Auf einer vergilbten Heftseite ist der Satz am rechten oberen Rand hastig hinzugefügt worden. Das Wort Kamm ist zweimal unterstrichen.
Die eigentliche Feldpostnachricht an meine Mutter ist eine grobe Skizze, mit der mein Vater seinen derzeitigen Standort dokumentiert. Im kurzen Text schreibt er, dass seine Division im Trommelfeuer der Russen südlich des Narew, nahe der Ortschaft Nuna und nordöstlich von Warschau steckt. Meint er im wahrsten Sinne des Wortes feststeckt? Bitterkalt muss es im sumpfigen Gelände der HKL, der Hauptkampflinie der Wehrmacht sein.
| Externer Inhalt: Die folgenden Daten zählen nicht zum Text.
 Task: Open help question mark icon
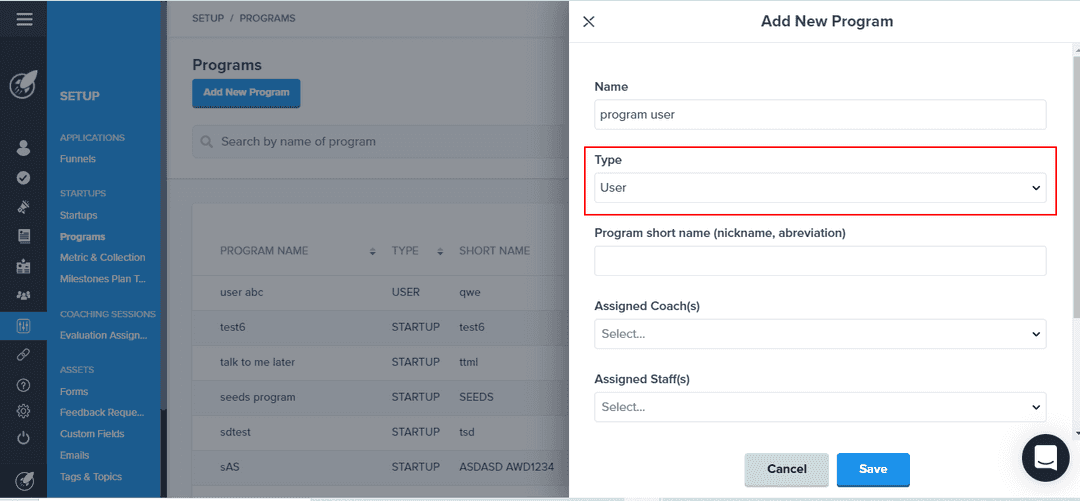(24, 385)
Erst im Oktober 1944 ist mein Vater von seinem Schreibtisch in der Kaserne der Garnisonsstadt Neuruppin an den Narew-Brückenkopf im damaligen Ostpreußen abkommandiert worden.
Es ist der 27. Dezember 1944, der 3. Weihnachtsfeiertag. Ein paar Stunden später, oder sind es wenige Minuten, wird seine Stellung von russischen Tieffliegern angegriffen.
Am 13. Januar 1945, zwei Tage vor meinem sechsten Geburtstag, erhält meine Mutter die Nachricht vom Tod ihres Mannes, des Unteroffiziers Hans Jurick, Erkennungsmarke 503-3/A.E.Abt.75.
In der Traueranzeige heißt es: Im blühenden Alter von sechsunddreißig Jahren hinterlässt er in unsagbarem Schmerz seine Witwe Ilse und die beiden Kinder Horst und Hannelore.
Ein halbes Jahrhundert lang weiß ich nichts vom regen Briefwechsel meiner Eltern gegen Ende des 2. Weltkrieges. Das verschnürte Bündel Feldpost hat meine Mutter in der hintersten Reihe ihres Bücherschrankes in einem Anatomieatlas verwahrt. Ich finde es im Sommer 1998 bei der Auflösung ihres Haushaltes, und ich frage mich, warum sie die letzten Lebenszeichen von ihrem Mann versteckt hat. Hegt sie Schuldgefühle oder befürchtet unangenehme Fragen von uns Kindern? Vielleicht. Die fürsorglichen, zärtlichen Worte ihres Männe sind ohnehin nicht für Dritte geschrieben.